▶ _Recorded information_:
Start of Block

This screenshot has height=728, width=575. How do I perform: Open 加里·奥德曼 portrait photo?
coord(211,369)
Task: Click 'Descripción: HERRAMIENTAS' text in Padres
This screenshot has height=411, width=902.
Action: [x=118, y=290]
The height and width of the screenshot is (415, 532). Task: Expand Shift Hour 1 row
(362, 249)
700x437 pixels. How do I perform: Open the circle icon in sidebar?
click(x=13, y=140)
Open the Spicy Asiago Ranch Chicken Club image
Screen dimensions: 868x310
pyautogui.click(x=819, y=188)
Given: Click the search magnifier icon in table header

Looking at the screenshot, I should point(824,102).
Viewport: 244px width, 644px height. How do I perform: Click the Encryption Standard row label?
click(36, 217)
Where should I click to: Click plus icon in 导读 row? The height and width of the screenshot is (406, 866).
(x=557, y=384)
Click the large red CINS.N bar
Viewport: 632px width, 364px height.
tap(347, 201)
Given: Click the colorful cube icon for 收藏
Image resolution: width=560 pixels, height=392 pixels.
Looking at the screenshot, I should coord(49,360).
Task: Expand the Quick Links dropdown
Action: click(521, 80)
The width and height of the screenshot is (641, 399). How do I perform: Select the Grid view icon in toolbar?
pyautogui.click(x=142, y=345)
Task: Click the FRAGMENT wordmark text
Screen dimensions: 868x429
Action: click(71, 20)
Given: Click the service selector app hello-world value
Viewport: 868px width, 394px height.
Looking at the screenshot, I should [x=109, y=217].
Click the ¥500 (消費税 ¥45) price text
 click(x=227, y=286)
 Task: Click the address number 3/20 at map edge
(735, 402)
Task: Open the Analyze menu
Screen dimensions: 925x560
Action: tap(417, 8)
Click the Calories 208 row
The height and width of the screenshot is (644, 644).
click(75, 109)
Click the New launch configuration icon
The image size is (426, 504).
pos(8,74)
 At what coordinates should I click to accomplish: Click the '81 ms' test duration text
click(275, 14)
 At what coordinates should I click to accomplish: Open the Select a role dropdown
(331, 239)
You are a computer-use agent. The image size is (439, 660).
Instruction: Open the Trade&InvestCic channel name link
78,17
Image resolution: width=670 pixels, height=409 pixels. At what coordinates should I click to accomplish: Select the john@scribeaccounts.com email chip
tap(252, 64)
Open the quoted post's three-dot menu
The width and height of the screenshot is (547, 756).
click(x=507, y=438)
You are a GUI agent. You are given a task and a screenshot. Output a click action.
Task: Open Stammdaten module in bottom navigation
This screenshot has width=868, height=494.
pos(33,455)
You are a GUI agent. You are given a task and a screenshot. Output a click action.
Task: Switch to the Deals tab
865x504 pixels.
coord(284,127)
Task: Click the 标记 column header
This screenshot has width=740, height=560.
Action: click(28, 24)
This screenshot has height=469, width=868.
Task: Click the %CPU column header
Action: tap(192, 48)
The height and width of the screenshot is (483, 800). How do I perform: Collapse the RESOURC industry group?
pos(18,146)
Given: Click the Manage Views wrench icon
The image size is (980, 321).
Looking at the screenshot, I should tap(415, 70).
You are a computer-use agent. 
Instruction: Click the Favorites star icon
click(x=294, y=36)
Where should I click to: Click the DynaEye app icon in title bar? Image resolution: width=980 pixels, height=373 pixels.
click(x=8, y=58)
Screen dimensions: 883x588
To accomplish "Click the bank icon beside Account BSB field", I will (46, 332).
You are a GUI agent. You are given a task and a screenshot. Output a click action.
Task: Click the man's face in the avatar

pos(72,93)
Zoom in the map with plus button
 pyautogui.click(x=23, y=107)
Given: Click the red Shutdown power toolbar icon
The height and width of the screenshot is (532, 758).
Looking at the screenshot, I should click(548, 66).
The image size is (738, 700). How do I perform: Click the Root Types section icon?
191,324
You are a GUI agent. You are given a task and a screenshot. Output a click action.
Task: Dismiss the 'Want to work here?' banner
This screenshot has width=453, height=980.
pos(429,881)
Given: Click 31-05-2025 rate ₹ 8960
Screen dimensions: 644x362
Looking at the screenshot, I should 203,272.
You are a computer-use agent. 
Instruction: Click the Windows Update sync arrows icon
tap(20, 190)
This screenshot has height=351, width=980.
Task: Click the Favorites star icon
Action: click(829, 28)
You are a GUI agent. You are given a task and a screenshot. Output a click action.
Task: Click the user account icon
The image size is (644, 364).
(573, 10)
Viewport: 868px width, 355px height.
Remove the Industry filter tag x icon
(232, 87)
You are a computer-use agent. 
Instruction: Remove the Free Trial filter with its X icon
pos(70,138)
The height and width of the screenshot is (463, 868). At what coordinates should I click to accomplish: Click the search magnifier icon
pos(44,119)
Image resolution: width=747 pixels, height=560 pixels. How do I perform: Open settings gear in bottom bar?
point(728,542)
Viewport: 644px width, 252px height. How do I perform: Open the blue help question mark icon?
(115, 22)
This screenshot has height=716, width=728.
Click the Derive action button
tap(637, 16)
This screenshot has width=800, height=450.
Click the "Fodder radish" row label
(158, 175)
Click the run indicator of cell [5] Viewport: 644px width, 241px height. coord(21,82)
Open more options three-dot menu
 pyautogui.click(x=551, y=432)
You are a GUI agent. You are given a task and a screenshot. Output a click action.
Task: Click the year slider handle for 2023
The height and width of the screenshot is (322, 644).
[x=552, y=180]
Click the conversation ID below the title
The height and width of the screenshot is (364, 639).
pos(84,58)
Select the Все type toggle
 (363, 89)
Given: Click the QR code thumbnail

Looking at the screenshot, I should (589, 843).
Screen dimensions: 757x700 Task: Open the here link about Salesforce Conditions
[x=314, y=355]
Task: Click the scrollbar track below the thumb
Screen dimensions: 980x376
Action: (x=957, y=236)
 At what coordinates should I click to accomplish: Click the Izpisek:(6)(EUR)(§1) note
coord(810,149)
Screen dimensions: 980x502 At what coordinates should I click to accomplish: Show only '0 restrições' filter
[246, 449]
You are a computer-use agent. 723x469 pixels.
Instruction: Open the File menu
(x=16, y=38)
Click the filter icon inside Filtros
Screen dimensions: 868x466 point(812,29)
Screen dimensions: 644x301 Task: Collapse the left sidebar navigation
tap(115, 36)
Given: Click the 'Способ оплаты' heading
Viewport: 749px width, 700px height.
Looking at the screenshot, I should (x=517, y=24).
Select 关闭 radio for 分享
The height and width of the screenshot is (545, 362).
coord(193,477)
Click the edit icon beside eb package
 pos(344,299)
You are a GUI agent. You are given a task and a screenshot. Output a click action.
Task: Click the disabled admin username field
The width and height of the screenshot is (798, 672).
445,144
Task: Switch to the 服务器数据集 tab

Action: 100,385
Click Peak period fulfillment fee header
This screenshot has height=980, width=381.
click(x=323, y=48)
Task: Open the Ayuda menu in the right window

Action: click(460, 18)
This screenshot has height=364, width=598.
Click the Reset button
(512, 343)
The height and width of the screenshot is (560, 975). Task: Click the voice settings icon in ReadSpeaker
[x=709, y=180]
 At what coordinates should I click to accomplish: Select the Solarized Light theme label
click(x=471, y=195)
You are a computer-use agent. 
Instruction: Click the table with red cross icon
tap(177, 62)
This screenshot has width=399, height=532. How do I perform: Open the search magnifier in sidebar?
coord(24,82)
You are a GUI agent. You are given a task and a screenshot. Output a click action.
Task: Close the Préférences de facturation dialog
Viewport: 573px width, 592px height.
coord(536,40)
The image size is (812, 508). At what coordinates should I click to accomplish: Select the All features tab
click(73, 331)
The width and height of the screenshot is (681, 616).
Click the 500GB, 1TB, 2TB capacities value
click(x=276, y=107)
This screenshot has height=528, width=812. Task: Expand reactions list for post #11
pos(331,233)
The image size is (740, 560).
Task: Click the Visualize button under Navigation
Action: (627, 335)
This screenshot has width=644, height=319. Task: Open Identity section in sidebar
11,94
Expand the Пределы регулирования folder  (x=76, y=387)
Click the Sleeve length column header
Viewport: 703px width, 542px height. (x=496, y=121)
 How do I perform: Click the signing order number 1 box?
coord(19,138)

End of Block

▶ _About this task_: In the listing above, find the line with "This screenshot has height=411, width=902." and the line with "Task: Click the FRAGMENT wordmark text"; set down exactly those two lines and every line between them, nothing more.

▶ _Task response_:
This screenshot has height=411, width=902.
Action: [x=118, y=290]
The height and width of the screenshot is (415, 532). Task: Expand Shift Hour 1 row
(362, 249)
700x437 pixels. How do I perform: Open the circle icon in sidebar?
click(x=13, y=140)
Open the Spicy Asiago Ranch Chicken Club image
Screen dimensions: 868x310
pyautogui.click(x=819, y=188)
Given: Click the search magnifier icon in table header

Looking at the screenshot, I should point(824,102).
Viewport: 244px width, 644px height. How do I perform: Click the Encryption Standard row label?
click(36, 217)
Where should I click to: Click plus icon in 导读 row? The height and width of the screenshot is (406, 866).
(x=557, y=384)
Click the large red CINS.N bar
Viewport: 632px width, 364px height.
tap(347, 201)
Given: Click the colorful cube icon for 收藏
Image resolution: width=560 pixels, height=392 pixels.
Looking at the screenshot, I should coord(49,360).
Task: Expand the Quick Links dropdown
Action: click(521, 80)
The width and height of the screenshot is (641, 399). How do I perform: Select the Grid view icon in toolbar?
pyautogui.click(x=142, y=345)
Task: Click the FRAGMENT wordmark text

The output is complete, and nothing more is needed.